イルルの表情で察した店主が落胆のため息をつく。
「期待させやがって。ウチはこれでも老舗だ。コロ海藻不足の打開策を探すくらいしてるわ。カブラズの粉末はフラビナ調合水と混ぜると薬効を失う。それだけで調合に手間がかかるだけじゃなく、副作用も強く出る。百年前ならいざ知らず、今どきは買ってまで服用しない。わかったら帰りな」
店主の話にセラは首を傾げる。
何を言っているのかさっぱりわからなかったのだ。
しばし記憶を探して、一部地域ではとある魚から作る魚粉をカブラズの粉末と呼んでいると昔師匠から聞いたのを思い出す。
「魚粉のカブラズの粉末ではなく、木の実のカブラズの粉末です。フラビナ調合水にはそもそも溶けませんし、副作用は微々たるものです」
「木の実?」
早合点していることを指摘された店主が何かを思いだすような顔をしてから首を横に振る。
「知らんな」
内陸部で川船の船頭などが昔服用していたポーションの材料なので、港町ヤニクでは馴染みがないのだろう。
「二百年ほど前までは使用されていたポーションの材料です。詳しいことはギルドで開催する説明会にてお話しますのでお越しください。現物もご用意してあります」
「ここでは説明せんのか」
「説明会までにご自分で調べるでしょう? なら、説明会で答え合わせができた方がいいと思います。

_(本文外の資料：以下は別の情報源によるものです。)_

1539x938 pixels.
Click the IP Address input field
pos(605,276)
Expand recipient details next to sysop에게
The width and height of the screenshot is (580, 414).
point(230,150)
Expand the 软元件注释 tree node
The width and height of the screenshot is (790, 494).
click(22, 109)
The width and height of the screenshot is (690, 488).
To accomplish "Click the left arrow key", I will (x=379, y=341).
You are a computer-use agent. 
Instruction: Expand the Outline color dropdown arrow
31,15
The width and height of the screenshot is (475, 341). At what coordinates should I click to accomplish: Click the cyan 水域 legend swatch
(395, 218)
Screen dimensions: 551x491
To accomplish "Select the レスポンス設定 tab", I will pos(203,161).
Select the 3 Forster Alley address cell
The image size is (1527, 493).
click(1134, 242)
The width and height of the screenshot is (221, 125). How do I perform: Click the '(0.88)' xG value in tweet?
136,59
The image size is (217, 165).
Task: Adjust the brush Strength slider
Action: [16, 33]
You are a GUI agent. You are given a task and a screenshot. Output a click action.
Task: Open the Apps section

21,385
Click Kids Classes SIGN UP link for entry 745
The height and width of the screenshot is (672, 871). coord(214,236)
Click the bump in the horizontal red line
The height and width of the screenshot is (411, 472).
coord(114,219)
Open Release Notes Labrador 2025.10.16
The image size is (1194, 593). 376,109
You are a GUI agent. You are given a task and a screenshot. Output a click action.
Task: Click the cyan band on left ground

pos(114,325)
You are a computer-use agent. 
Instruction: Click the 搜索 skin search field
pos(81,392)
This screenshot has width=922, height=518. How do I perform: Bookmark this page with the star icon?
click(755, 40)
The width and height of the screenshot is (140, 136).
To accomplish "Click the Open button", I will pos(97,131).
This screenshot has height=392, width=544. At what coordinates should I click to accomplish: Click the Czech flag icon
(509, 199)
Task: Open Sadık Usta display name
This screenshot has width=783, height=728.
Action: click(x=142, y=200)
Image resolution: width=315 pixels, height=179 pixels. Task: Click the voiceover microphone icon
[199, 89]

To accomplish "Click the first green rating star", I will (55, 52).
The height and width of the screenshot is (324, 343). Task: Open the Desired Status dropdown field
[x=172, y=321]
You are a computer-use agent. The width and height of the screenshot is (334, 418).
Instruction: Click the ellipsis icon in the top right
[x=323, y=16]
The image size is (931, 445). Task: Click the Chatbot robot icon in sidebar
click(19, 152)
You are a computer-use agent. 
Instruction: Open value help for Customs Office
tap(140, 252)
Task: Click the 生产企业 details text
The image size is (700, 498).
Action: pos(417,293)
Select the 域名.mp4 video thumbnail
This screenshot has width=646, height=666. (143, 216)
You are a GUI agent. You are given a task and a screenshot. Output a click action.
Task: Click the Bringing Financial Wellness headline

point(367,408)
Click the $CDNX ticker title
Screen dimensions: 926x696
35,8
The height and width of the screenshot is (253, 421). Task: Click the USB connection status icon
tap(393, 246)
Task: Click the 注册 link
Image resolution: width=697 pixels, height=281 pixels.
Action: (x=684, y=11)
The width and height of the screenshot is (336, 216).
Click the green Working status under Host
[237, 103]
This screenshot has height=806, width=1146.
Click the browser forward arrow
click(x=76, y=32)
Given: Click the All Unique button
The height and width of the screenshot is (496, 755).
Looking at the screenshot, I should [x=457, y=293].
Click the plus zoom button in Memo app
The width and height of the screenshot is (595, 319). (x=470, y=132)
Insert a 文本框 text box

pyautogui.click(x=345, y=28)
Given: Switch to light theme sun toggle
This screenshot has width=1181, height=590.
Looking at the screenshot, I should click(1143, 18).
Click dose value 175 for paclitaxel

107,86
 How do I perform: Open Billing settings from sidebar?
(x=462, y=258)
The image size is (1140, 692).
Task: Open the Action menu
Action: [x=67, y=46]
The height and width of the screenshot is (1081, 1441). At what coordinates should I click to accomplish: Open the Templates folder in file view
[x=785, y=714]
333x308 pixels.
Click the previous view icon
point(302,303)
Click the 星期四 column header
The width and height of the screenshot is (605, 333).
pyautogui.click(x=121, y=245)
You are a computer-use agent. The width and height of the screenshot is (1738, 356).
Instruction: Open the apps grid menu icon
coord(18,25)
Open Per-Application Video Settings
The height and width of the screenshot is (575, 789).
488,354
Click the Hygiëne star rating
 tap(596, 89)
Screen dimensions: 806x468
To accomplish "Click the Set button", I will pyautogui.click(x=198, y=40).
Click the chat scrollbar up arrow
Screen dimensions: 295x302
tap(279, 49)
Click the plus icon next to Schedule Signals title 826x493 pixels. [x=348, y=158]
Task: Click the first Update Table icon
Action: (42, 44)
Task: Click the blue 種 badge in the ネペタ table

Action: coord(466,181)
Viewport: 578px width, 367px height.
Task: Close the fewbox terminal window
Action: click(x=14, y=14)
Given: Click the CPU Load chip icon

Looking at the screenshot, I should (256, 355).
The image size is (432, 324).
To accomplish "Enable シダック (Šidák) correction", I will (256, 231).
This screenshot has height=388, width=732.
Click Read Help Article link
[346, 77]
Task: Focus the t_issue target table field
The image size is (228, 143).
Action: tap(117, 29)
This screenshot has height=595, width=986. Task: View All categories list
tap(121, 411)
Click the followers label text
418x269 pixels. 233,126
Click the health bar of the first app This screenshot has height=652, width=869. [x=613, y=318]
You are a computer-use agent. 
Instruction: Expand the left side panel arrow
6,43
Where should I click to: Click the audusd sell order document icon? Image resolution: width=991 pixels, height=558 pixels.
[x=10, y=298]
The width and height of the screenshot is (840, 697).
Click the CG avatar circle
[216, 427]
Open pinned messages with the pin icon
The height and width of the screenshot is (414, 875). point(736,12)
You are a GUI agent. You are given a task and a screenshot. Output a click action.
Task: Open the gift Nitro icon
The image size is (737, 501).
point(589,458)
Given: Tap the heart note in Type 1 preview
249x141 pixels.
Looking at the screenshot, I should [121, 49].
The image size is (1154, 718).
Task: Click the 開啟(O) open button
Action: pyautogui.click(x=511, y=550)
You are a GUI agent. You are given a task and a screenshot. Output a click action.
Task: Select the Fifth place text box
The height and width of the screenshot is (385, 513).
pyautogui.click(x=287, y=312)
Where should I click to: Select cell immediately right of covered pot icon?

まだ私のことを信じたわけではないでしょうし、先入観がなければ当日の質疑応答の際に事前情報がない他の錬金術師の方と足並みをそろえられます」
「ふむ。この場で説明を受けて確かめたら、説明会でわざわざ質問せんもんな。いいだろう。ギルドも噛んでるなら様子を見てやろう」
「お爺ちゃん、そんな言い方しなくてもいいじゃん!」
イルルが棘のある言い方に抗議してくれる。だが、薬草店の店主の言い回しをよく知るセラからすれば、かなり譲歩されているのがわかる。
ポーション素材についてのプロである薬草店の店主に説明会で遠慮なく質問をぶつけてこいと言ったのが功を奏した。店主は説明会での質問を凌ぎきれば実力を認めると言ったのに等しい。
店主がカウンターに戻り、奥の棚から小瓶を取り出してイルルに差し出した。